BRASÍLIA, DF, E SÃO PAULO, SP (FOLHAPRESS) - A queda de braço entre o presidente Jair Bolsonaro e os governadores de São Paulo e do Rio de Janeiro pela liderança no combate à pandemia do coronavírus foi transformada em uma prévia da disputa eleitoral de 2022.
Desde a semana passada, João Doria (PSDB) e Wilson Witzel (PSC) têm criticado o que consideram uma letargia do presidente no enfrentamento à pandemia e tem adotado posturas opostas à dele.
Bolsonaro contra-atacou com a edição de uma medida provisória que estabelece como competência federal, e não dos estados, o fechamento de aeroportos e rodovias.

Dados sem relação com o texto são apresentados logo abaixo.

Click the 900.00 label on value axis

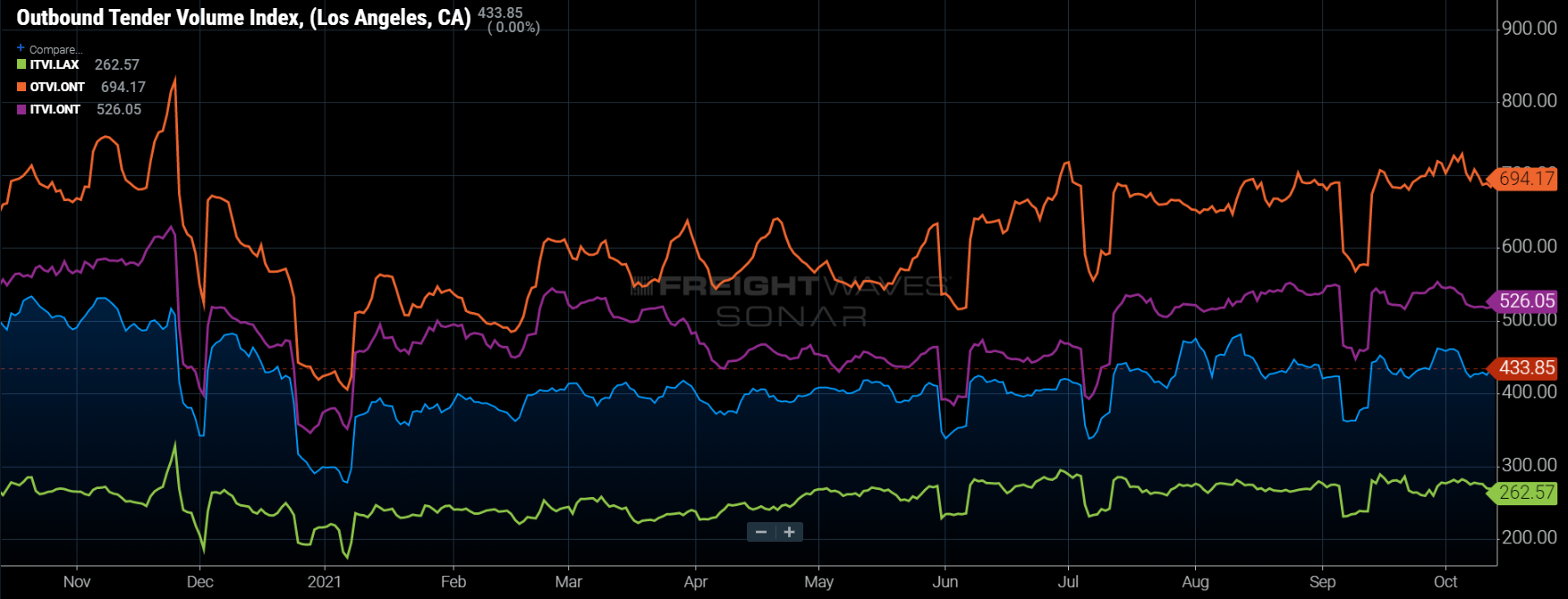(1530, 29)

Enquanto Bolsonaro defende que a atividade econômica não deve ser interrompida mesmo diante de um grande risco de contágio, os governadores têm anunciado medidas de prevenção, como a interrupção de serviços não essenciais.
Neste sábado (21), por exemplo, Doria decretou um estado de quarentena de 15 dias em São Paulo, com o fechamento obrigatório de comércios, bares e restaurantes.
A iniciativa foi interpretada no Palácio do Planalto como reação à MP, publicada em edição extra do Diário Oficial.
O texto tem força de lei e efeito imediato. Eu assinei medida provisória deixando claro ser de competência federal, observando critérios técnicos e responsáveis, a definição sobre fechamento, ou não, de aeroportos, rodovias e estradas federais, disse Bolsonaro em redes sociais na noite de sexta-feira (20).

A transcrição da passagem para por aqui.